May 01, 2012

Zvirx


A lâmina, pousada na pia, sangra.
Ele olha para si no espelho.
Homem ou máquina?
Sua pele, rasgada em uma ferida cruciforme, denuncia o que parece ser sua humanidade.
Exibe, através do corte, carne, sangue, músculos, ossos...
Mas é tudo falso.
Ele sabe.
Seu corpo se comporta como real.
Cada célula, articial, fora assim, desenhada.
Mas ele sabe.
Zvrix, o sacerdote, lhe veio em sonhos.
Em sinais sutis.
No re-arranjar de palavras.
Em sons que se destacam de outros, distraídos.
Talvez estivesse louco, um dia pensou.
Mas isso se foi. Toda a dúvida se foi, levada pelas águas.
O carro imitou pião e aparafusando-se ao rio, me levou para o fundo.
Senti suas mãos me puxarem.
Zvirx. Pálido e eterno, sua voz, um encanto do futuro.

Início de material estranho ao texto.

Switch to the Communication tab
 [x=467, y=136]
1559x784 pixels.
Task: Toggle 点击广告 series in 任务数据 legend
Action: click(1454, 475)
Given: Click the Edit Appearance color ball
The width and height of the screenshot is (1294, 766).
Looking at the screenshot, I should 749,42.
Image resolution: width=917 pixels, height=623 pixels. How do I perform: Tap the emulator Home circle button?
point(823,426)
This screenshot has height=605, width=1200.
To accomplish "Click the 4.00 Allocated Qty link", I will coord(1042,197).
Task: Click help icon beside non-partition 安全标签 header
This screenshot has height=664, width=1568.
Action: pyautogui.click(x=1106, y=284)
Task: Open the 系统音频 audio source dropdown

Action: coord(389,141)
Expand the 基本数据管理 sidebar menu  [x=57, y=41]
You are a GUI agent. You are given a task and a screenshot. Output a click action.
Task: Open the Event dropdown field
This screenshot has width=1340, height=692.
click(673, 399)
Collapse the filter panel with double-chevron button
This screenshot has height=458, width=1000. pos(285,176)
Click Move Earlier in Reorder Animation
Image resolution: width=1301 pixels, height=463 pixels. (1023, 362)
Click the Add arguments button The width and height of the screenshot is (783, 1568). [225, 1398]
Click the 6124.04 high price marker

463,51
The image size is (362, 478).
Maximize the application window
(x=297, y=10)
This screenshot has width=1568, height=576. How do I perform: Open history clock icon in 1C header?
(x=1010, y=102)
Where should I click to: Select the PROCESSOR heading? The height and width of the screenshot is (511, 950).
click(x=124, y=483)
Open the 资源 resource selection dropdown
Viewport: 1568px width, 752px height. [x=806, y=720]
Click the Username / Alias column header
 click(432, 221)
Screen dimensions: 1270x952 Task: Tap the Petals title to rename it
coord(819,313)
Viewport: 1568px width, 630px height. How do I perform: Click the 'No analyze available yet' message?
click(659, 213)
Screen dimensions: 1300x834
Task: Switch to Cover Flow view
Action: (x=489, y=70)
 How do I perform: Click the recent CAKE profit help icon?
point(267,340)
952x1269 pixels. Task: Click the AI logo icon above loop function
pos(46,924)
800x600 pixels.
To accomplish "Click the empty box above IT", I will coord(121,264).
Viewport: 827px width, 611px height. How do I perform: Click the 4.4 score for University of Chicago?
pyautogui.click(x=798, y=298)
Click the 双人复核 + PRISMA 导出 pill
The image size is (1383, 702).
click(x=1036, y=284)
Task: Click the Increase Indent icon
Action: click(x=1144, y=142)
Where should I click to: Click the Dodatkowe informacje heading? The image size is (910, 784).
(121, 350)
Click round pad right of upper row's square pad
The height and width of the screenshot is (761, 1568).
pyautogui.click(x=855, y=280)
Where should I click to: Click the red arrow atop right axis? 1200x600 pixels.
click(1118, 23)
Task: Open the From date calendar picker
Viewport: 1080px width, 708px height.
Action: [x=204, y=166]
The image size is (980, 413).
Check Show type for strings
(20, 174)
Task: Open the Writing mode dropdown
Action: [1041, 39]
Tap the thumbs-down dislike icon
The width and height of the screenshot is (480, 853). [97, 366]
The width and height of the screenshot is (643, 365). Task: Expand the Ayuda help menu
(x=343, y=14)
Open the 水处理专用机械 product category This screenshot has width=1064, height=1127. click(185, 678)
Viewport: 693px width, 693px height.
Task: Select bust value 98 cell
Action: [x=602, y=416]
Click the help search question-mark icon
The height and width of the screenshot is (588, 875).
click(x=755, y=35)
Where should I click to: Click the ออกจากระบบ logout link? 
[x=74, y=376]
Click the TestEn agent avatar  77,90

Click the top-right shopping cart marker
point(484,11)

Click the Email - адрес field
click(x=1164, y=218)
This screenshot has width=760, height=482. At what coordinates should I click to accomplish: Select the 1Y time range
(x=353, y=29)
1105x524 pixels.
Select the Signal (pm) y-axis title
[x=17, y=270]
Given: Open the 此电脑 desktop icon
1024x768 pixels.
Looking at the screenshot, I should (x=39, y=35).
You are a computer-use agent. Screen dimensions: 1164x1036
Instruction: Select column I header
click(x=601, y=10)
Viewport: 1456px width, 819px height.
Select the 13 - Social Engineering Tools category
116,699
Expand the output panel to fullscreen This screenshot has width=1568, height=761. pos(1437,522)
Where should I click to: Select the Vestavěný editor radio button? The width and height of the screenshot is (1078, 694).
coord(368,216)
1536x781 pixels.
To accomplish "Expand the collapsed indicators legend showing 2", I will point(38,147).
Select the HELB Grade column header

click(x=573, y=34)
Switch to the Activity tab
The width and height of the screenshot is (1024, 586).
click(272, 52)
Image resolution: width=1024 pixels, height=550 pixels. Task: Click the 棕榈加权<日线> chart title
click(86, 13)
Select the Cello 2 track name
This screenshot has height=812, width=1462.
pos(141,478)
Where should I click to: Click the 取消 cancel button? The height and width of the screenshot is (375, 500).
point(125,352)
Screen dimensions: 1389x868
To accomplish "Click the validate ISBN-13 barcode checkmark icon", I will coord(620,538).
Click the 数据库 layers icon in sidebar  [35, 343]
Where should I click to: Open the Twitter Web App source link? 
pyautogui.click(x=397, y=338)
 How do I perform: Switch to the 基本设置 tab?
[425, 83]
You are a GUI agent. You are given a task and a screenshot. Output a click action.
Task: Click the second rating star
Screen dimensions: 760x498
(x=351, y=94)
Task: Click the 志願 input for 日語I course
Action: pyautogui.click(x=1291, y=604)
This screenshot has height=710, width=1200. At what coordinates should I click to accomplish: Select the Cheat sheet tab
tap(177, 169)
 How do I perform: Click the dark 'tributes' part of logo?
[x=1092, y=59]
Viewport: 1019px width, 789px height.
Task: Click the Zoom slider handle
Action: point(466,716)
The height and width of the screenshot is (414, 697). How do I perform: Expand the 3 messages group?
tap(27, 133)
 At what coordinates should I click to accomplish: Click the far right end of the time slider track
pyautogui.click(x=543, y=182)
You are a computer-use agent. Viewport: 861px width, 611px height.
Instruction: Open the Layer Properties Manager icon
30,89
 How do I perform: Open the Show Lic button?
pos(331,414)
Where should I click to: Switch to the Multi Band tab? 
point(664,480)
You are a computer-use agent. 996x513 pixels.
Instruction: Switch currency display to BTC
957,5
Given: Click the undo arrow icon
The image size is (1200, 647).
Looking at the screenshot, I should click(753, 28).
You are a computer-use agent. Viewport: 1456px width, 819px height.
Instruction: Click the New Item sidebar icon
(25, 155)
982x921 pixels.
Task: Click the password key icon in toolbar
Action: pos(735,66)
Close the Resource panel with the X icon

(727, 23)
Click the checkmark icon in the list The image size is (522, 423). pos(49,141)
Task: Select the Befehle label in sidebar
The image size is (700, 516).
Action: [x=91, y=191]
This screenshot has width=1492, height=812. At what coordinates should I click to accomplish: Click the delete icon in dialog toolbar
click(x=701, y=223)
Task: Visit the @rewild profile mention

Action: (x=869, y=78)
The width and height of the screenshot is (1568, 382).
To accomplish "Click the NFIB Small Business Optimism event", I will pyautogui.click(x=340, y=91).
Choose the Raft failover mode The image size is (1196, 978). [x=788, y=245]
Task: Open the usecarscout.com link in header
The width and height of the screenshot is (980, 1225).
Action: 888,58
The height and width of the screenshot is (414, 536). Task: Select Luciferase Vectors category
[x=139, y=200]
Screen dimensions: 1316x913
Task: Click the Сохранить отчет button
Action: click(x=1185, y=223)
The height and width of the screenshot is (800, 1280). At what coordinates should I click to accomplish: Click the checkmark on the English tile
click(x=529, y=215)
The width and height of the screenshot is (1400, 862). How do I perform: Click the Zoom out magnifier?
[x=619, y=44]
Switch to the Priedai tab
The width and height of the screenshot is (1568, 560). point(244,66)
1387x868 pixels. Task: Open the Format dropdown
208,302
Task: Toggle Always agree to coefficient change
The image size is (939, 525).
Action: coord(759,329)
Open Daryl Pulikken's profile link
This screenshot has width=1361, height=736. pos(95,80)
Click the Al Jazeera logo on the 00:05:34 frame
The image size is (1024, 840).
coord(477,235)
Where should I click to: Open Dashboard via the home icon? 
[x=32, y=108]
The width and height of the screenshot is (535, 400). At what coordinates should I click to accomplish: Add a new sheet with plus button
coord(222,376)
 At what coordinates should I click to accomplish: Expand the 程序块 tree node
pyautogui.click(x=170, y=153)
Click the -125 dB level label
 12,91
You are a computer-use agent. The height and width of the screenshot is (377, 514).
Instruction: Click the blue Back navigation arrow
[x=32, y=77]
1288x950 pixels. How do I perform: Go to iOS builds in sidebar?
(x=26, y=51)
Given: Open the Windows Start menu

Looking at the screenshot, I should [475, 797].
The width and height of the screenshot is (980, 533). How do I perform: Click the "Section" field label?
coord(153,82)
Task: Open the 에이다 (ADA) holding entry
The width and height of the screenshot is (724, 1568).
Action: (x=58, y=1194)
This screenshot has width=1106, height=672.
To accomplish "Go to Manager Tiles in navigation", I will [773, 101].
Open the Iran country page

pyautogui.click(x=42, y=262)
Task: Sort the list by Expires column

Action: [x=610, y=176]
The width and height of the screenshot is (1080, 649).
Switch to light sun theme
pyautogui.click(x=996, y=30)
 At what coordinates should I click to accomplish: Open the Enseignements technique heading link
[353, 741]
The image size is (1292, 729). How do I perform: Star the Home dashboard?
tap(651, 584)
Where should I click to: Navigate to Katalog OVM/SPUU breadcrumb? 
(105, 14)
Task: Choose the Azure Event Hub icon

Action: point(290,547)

Carregou-me para fora do frio.
Delicado e forte, arrastou-me para a luz.
De volta para a vida.
Que vida?
Uma vida cinza e inútil.
Mas com um propósito.
Deixaria de ser um homem só.
Deixaria de ser um homem sem filhos.
Deixaria de ser um homem com emprego monótono.
Voltaria de onde vim.
Da cidade das luzes.
Do futuro inevitável e inegável.
Cumprir finalmente a missão que esqueci.
Culpa de minha mãe.
Ela renegou meu legado.
Afastou meu pai para que ele não dissesse.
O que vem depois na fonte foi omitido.